Ökosünden beichten und radeln für den E-Bass

Im Museum für Kommunikation öffnet die neue Ausstellung «Planetopia – Raum für Weltwandel». Sie sammelt Ideen für mehr Zukunft und weniger CO2.

Das Massensterben von Tier- und Pflanzenarten und das zunehmend extreme Wetter gehe an niemandem unbemerkt vorbei. «Als Museum tragen wir Verantwortung für den Diskurs über den Klimawandel», sagt Nico Gurtner, Leiter Kommunikation des Museums für Kommunikation.

Das Ausstellungsprojekt «Planetopia» war bereits diesen Sommer als «Pop-up» unterwegs im Museumsquartier, in der Bahnhofsfiliale des Adrianos, in den Schweizer Alpen oder in der Badi im Luzernischen. Das Ziel: Die Menschen an der Kaffeebar oder auf der Badiwiese abholen und auf Nachhaltigkeit ansprechen. «Es war gut, aus der Stadt rauszugehen, denn im Gespräch mit Motorradfahrer*innen auf dem Furkapass kamen andere Antworten als in der grünen Bubble Bern», erzählt Gurtner. Nun schlägt «Planetopia» im Museum für Kommunikation Wurzeln.

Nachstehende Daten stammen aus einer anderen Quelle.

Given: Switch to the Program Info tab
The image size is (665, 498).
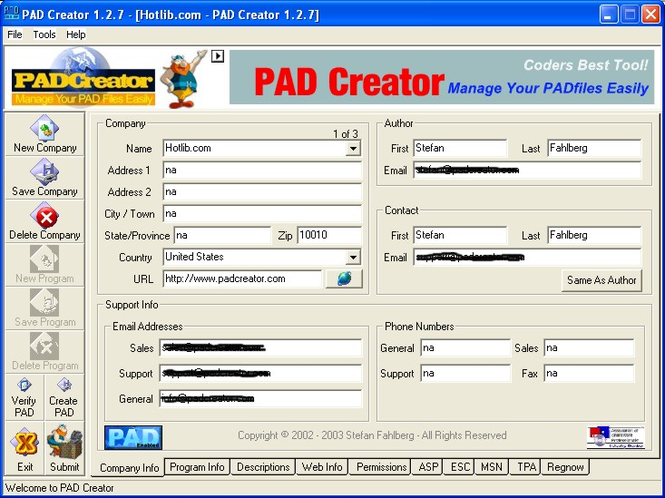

Dabei gehe es in der interaktiven Schau primär darum, Ideen und Visionen zusammenzutragen, was jede*r Einzelne tun könne. Alles habe Platz - ausser die Diskussion darüber, ob es eine Krise des Klima überhaupt gebe.

Weltwandel und Lifestyle-Change

Vielmehr entwickle «Planetopia» Verbesserungsvorschläge und animiere dazu, sich der eigenen Ökobilanz zu stellen: Mit der Beantwortung einfacher Fragen können Besucher*innen ihr persönliches CO2-Profil erstellen.

Ob dieser Fokus auf individuelle Lifestyle-Gewohnheiten nicht die grosse Politik aus der Verantwortung nimmt? «Aus der Bewegung vieler Einzelpersonen kann Grösseres entstehen. Im besten Fall steigt der Druck auf Unternehmen und Staat», erklärt Gurtner.

Zum Eröffnungsfest sind alle eingeladen. Vor Ort darf man auf dem Öko-Beichtstuhl der Spoken-Word-Künstlerin Sandra Künzi Platz nehmen. Ihr kann schamerfüllt der letzte Easy-Jet-Flug anvertraut werden. Ein CO2-neutrales Konzert gibt das Duo Ester Poly: Strom auf der Bühne fliesst nur, wenn jemand radelt.